A funny fact. Usually people tend to evaluate these errors like the ones you sent above from the human perspective: “It’s obvious, as a person, I would never have make such a mistake, why program does it?” I do not have research at my hand to prove it, but in my experience with other AI systems I worked throughout my career, I would assume that percentage wise, even of those simplified networks that Tonfotos uses, most likely will beat average human in accuracy in fair experiment. It’s just experiment has to be fair. Just like program, person should also look at the thousands of plain photos of complete strangers and try to match them with the library of sample faces. Something tells me, that regular person would do that much slower and make significantly more mistakes. Yes, perhaps the mistakes will not be as “funny” as those that you have given here for example, a person will make mistakes on another type. But it will inevitably happen, and I dare to assume that people would be less efficient in this task than a program. Especially if the people on the photos are unfamiliar to the person.

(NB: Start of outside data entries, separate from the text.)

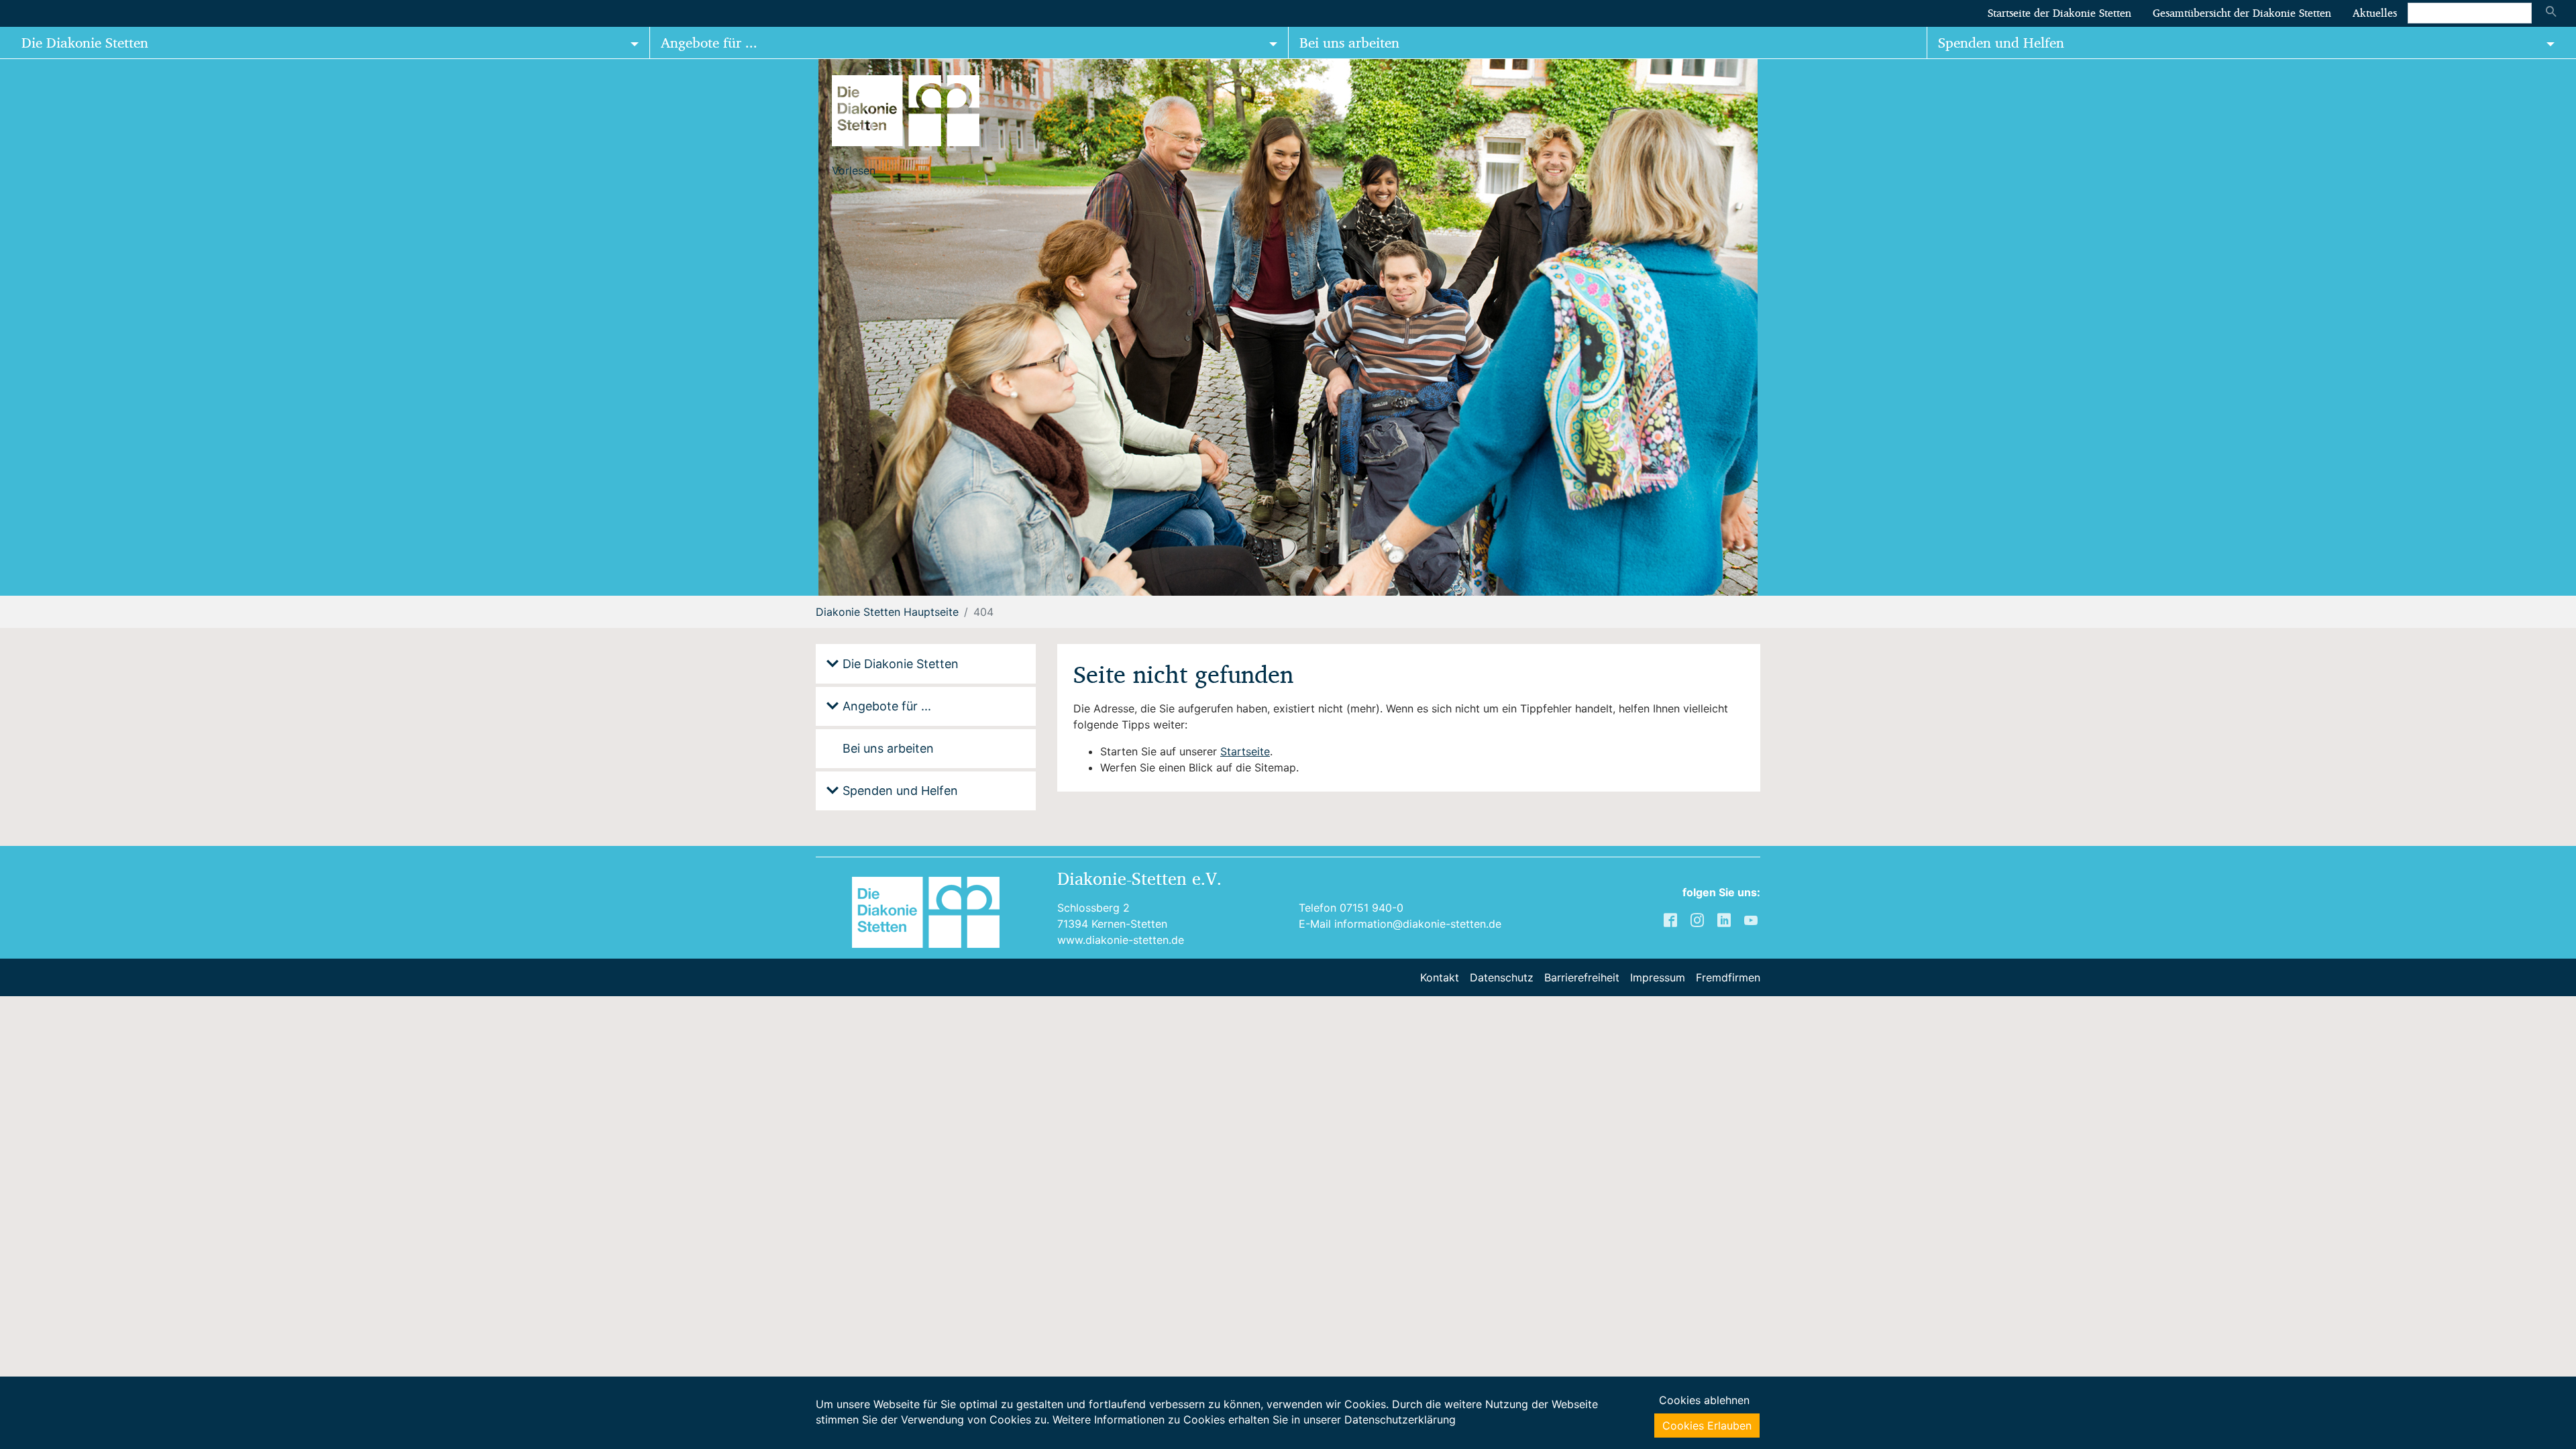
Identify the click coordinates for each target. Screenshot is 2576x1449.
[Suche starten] (2551, 12)
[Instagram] (1698, 919)
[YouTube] (1752, 919)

Well, probably this is not kind of answer you expected. However, I hope it helps you to understand, that program does make mistakes from time to time, and this is totally OK, unless in general it does it job well. And it is totally OK if those mistakes may look stupid, because program is not human and analyses photos differently. There are definitely cases when program does much better job than people in face recognition(like on dark and low contrast photos).
Another point I would like to repeat - if you already marked up a lot of faces, and program starts to showing you more and more strange suggestions - that probably means there are no more good suggestions left to show you, and it tries to scrape a bit more out of what left. Probably it is time to stop there, as program already reached it’s limit.